登録方法の種別 | 登録に必要なこと |
Web登録 | 所定のメールアドレスに必要書類を添付して送信 各自治体の電子申請届出サービスを利用 |
郵送登録 | 必要書類を入手後記入し、所定の郵送先へ送付 |
持参 | 勤務を希望する地域の教育委員会や事務所へ直接書類を提出 |
申込方法は名簿登録を希望する自治体によって異なります。また、登録を希望する校種や職種によって送付先が異なる場合もあるため、申込先をしっかり確認しましょう。
書類審査を行う
送付した書類を基に書類審査が行われます。審査の結果は後日選考結果通知書として送付されます。
名簿登記が行われる
書類審査通過者は名簿登録の基準を満たしたものと認められ、各自治体の採用候補者として名簿に登記されます。
欠員が生じたら面接を受ける
自治体の名簿に登記されるのは、あくまで採用候補者としてです。教員の欠員が生じた場合に学校または教育委員会から連絡が来ます。その後任用予定の学校と面接を行い、教育委員会から任用の可否の連絡が来ます。
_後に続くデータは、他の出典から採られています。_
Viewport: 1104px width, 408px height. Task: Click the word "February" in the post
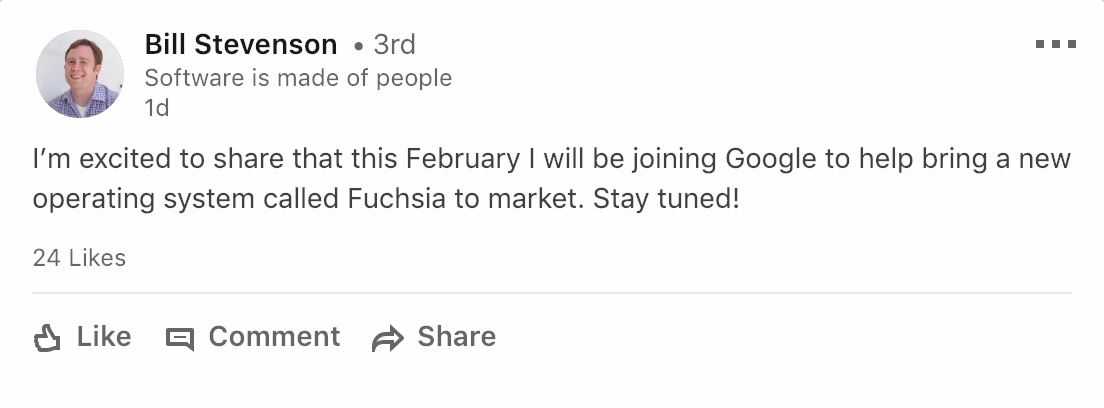[x=462, y=159]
なお、名簿登録された教科以外での任用が打診される場合があります。たとえば小学校教員に欠員が生じた場合、小学校教員免許を持っていない中・高の教員免許所持者に小学校の特定教科のみを担当する専任教員としての任用を打診するなどです。
以上の選考に通過すると、所定の任期に常勤講師または非常勤講師として任用されることになります。
教員の臨時採用はとりあえず登録しよう
教員の臨時採用は正規採用よりも不安定で、選考に通過しても必ず採用される確証はないなどのデメリットがある一方、万が一教員採用試験に不合格になった場合の進路として選べるメリットもあります。自分が重視したい教員としての働き方を叶ええるために、臨時採用についてもぜひ検討してみましょう。